There’s even evidence that consumers may be tiring of the contradictions as well. During the 2012 Olympic Games in London, for instance, organizers and athletes drew sharp criticism from many who said the Games’ partnerships with Coke and McDonald’s was a gross conflict of interest. Many viewers saw great irony in being subjected to athlete-endorsed junk food advertisements minutes after seeing those same athletes competing at the highest level. Corporate team sponsorships bordered on absurdity; Team USA, for instance, was backed by both McDonald’s and 24-Hour Fitness.
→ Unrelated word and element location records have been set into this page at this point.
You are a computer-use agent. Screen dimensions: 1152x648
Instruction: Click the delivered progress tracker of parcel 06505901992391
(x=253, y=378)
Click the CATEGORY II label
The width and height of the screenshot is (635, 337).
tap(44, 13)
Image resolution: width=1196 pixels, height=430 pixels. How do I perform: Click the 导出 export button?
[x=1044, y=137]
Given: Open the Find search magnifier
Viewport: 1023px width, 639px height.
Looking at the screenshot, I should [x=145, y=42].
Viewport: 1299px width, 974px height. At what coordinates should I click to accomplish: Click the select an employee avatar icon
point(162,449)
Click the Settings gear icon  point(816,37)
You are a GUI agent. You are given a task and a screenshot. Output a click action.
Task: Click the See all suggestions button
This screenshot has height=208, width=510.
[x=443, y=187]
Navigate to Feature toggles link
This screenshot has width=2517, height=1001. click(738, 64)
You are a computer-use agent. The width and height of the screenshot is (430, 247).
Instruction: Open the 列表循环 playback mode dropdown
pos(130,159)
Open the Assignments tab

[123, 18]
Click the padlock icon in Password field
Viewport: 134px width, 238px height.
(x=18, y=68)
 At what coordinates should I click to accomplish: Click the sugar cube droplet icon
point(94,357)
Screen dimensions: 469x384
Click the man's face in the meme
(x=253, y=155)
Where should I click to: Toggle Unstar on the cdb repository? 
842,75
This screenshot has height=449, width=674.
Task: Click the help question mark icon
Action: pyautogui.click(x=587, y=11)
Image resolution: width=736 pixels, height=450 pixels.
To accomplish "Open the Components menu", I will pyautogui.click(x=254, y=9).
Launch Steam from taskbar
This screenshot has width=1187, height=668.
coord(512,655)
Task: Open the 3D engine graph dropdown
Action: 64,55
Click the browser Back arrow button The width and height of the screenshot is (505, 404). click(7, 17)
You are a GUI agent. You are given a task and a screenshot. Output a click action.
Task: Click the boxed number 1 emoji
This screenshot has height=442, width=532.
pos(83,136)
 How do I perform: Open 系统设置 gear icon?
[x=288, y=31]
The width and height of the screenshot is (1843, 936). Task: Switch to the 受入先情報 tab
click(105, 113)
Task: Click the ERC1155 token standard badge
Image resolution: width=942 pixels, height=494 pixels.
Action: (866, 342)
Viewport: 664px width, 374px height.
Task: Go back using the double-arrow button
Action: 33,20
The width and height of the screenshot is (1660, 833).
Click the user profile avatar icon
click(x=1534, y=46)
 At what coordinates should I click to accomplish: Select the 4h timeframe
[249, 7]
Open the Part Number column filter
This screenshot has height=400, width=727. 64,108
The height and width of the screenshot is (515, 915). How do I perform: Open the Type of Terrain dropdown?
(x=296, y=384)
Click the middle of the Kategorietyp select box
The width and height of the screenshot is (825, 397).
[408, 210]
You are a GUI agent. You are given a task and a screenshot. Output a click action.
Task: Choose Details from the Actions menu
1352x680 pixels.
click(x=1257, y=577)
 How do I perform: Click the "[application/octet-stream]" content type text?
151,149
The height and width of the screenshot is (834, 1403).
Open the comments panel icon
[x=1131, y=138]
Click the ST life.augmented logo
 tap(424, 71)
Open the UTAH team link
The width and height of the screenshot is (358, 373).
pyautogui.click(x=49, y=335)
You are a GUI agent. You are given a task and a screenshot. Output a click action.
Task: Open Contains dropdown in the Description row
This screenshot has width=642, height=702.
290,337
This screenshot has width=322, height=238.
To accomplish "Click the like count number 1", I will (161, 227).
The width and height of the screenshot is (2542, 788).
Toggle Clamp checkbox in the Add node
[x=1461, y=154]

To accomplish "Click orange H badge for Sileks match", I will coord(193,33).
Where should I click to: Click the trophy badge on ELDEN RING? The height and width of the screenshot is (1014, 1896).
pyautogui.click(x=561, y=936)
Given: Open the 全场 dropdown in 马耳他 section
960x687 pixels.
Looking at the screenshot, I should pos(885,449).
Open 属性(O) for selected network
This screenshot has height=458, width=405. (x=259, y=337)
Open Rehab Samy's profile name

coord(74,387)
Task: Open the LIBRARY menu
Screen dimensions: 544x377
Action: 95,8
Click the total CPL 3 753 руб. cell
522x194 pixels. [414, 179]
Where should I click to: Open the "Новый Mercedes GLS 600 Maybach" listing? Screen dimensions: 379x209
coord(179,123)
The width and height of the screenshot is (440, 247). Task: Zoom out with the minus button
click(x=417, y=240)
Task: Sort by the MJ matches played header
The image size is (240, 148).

In the age of soda bans and restricting marketing to kids, rolling back some of the more egregious junk food advertising in sports is not out of the question. But it’s an uphill battle, says Bee, because many people don’t categorize food the same way they do tobacco. Still, she says, anything’s possible.
“If you asked me 20 years ago whether tobacco sponsorships would ever go away, I would have said no,” she says. “But of course they were able to ban tobacco sponsorship. But it will definitely be a tougher one to change than tobacco.”
What do you think: Should sports teams and leagues be sponsored by junk food makers?